Work item:
Restate word for word the entries below, starting with the line with "Skip the add-on selection" and continuing through the line with "Given: Open the Instagram profile icon". Include both of those lines and no others.

(Supplied data)

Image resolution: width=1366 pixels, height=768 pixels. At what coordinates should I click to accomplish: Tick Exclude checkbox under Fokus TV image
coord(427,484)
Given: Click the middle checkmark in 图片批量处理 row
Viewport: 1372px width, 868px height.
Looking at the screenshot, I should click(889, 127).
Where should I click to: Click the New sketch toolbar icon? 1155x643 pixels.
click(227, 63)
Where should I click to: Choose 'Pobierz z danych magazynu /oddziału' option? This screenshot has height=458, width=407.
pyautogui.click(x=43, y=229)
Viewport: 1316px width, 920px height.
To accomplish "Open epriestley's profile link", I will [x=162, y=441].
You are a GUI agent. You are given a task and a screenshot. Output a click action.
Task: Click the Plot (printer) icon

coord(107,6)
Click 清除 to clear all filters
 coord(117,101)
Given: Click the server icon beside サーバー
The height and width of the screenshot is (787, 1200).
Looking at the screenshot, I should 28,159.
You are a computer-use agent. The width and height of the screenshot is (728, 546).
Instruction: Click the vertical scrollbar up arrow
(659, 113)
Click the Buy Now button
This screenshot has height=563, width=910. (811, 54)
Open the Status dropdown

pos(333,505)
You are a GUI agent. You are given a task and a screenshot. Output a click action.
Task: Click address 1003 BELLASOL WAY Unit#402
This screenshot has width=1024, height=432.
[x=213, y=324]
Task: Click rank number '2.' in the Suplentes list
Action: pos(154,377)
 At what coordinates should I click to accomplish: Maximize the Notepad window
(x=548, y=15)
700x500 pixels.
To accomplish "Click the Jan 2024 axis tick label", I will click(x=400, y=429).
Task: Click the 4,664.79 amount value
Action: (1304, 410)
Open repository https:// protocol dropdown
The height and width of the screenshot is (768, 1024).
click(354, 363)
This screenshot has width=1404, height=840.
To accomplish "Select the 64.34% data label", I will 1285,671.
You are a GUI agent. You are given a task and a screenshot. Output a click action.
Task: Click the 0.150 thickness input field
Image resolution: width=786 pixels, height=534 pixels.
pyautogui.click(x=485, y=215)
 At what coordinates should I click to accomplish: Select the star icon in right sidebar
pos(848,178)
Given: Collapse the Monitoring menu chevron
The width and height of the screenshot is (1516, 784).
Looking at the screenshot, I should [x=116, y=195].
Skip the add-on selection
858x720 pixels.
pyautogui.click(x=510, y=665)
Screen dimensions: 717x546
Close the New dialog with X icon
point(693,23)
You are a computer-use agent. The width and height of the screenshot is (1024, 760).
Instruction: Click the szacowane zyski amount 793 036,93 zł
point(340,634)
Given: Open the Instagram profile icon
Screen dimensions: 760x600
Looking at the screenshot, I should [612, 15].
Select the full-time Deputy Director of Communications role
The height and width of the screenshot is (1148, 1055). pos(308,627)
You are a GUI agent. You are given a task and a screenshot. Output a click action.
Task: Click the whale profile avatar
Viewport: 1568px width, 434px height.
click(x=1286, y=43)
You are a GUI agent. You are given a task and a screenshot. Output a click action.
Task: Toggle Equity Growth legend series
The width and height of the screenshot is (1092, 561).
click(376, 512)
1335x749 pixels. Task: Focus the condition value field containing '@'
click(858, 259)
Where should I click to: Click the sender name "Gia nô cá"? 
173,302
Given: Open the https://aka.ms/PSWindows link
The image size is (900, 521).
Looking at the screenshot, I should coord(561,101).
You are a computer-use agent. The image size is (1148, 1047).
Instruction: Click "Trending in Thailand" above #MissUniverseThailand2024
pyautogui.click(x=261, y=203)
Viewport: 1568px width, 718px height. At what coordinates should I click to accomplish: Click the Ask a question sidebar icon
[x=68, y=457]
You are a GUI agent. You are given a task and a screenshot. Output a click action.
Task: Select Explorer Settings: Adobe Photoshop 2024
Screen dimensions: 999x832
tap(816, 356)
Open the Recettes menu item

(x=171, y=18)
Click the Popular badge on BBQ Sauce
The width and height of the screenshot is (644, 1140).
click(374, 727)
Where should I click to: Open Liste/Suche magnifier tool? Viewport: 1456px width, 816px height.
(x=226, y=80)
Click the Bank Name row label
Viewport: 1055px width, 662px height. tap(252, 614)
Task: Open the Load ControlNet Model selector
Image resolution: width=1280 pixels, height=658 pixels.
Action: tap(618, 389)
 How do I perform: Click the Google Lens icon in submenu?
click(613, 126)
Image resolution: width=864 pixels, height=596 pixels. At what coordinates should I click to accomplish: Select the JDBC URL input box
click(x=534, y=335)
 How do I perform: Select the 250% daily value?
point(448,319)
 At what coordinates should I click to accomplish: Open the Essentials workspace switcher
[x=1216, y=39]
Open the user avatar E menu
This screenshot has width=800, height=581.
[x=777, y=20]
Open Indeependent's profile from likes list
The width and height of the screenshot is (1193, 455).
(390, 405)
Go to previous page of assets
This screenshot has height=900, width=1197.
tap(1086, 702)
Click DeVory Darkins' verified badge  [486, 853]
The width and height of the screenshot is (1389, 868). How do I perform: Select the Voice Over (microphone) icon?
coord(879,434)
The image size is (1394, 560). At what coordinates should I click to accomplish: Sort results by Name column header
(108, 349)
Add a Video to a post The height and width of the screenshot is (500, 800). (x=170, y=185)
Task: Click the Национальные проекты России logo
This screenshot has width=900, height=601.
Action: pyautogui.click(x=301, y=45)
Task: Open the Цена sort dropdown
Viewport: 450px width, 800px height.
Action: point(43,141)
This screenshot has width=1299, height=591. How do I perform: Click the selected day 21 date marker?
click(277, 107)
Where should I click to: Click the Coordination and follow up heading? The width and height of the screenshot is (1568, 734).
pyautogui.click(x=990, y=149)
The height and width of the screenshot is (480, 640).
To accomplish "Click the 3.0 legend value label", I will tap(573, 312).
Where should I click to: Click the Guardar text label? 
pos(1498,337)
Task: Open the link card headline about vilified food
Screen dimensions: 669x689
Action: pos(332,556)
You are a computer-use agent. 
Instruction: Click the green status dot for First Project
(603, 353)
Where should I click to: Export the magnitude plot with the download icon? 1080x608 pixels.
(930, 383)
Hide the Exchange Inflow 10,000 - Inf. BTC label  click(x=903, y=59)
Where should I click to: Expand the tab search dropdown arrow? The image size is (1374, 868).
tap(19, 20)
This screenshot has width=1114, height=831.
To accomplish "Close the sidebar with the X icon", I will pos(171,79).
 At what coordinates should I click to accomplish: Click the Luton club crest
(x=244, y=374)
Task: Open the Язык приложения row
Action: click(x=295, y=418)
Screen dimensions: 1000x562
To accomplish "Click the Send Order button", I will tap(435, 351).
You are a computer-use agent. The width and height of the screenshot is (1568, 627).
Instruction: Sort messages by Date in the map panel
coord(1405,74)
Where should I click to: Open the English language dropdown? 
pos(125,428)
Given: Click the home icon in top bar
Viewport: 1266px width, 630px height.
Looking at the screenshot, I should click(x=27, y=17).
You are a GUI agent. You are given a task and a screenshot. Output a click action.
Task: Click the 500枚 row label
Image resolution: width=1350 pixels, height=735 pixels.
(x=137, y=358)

(End Supplied data)

Result for this exercise:
Skip the add-on selection
858x720 pixels.
pyautogui.click(x=510, y=665)
Screen dimensions: 717x546
Close the New dialog with X icon
point(693,23)
You are a computer-use agent. The width and height of the screenshot is (1024, 760).
Instruction: Click the szacowane zyski amount 793 036,93 zł
point(340,634)
Given: Open the Instagram profile icon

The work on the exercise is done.